Enormous and widespread respect for The Queen

The QueenIn my line of work it’s not unusual to see a flicker of hurt in someone’s eyes because you’ve got their name wrong despite a previous meeting or the irritation on a resident’s face when you can’t quite recall the details of their problem.

So yes, over my long career I’ll admit to the occasional lapse. In fact if truth be told, I am lucky if I manage to go 64 days without one, let alone 64 years. Which brings me, rather elegantly I think, to the subject of Her Majesty The Queen.

On 9 September the Queen became our longest serving monarch, overtaking her great-great-grandmother Queen Victoria who reigned for 63 years, 216 days.

It has become commonplace to say that throughout this period she has never put a foot wrong. In an age of immediate, twenty-four hour news coverage how has that been possible?

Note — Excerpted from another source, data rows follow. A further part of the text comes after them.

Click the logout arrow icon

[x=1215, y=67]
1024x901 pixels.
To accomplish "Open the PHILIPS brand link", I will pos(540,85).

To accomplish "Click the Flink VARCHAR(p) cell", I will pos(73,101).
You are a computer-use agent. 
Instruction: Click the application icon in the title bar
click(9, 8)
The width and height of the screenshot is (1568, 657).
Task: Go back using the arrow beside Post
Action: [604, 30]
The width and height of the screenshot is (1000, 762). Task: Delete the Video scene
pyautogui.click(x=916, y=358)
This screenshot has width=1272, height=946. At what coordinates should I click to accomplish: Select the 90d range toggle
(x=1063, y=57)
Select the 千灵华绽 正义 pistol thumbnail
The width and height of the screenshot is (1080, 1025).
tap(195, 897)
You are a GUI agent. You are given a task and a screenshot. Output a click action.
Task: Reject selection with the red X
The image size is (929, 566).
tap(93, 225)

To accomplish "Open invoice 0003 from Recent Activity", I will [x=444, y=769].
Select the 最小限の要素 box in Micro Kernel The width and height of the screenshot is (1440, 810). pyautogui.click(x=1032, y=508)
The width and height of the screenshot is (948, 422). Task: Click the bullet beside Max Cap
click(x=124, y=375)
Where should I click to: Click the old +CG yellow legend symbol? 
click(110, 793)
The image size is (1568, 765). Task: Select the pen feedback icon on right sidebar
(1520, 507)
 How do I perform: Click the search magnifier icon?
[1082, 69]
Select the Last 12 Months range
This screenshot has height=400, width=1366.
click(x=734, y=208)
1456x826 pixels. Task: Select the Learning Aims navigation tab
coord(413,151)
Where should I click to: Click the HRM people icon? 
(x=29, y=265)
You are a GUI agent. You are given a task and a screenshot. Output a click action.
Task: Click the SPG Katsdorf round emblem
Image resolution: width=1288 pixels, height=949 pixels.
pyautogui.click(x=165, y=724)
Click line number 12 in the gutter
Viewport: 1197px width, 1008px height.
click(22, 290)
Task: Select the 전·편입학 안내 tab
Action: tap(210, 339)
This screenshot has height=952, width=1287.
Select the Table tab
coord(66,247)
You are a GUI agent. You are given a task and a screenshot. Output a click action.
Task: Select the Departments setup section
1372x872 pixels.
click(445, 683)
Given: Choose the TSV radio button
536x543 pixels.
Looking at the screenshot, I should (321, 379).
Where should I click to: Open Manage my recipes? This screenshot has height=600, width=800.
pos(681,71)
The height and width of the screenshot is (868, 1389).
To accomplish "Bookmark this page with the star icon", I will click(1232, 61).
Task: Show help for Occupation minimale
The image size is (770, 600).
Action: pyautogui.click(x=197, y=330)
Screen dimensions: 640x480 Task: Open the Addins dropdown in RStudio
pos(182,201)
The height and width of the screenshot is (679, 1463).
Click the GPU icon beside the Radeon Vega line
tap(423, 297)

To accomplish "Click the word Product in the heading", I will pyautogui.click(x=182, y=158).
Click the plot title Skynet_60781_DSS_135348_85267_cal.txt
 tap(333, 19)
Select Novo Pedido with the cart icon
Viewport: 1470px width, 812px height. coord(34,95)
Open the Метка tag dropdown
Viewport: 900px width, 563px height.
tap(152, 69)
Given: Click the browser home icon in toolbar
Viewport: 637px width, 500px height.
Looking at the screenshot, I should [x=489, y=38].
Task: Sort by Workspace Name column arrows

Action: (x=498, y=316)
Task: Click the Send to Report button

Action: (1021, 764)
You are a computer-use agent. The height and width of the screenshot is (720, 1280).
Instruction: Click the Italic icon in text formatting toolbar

Just think of all those thousands of banquets stuck beside some of the greatest beasts and bores of the age; the long hours under a baking sun watching battle re-enactments, military tattoos and traditional dances; the millions of conversations at garden parties and grand openings; and all those Royal Variety performances; and then think of the dreary republicans who delight in falling on a single word out of place if they think it might do damage to her, her family or the institution of monarchy.

In sixty four years, she has given them precisely nothing.   It may have cost her any chance of an entry in the Penguin Dictionary of Quotations, but as an act of iron self-discipline it’s without equal in public life.

There is enormous and widespread respect for the Queen because of it.

In a period of unparalleled change in almost every aspect of our lives, she has embodied the history and prestige of the nation, keeping these quite separate and untainted by day-to-day political pre-occupations and squabbles.

When Bagehot described the importance of the ‘dignified aspect’ of the British constitution, he cannot have foreseen the age of trivia, mendacity and over-statement that would characterise the era of mass communication. Nor could he have imagined that such an effective antidote to it would occupy the throne with such distinction and for so long.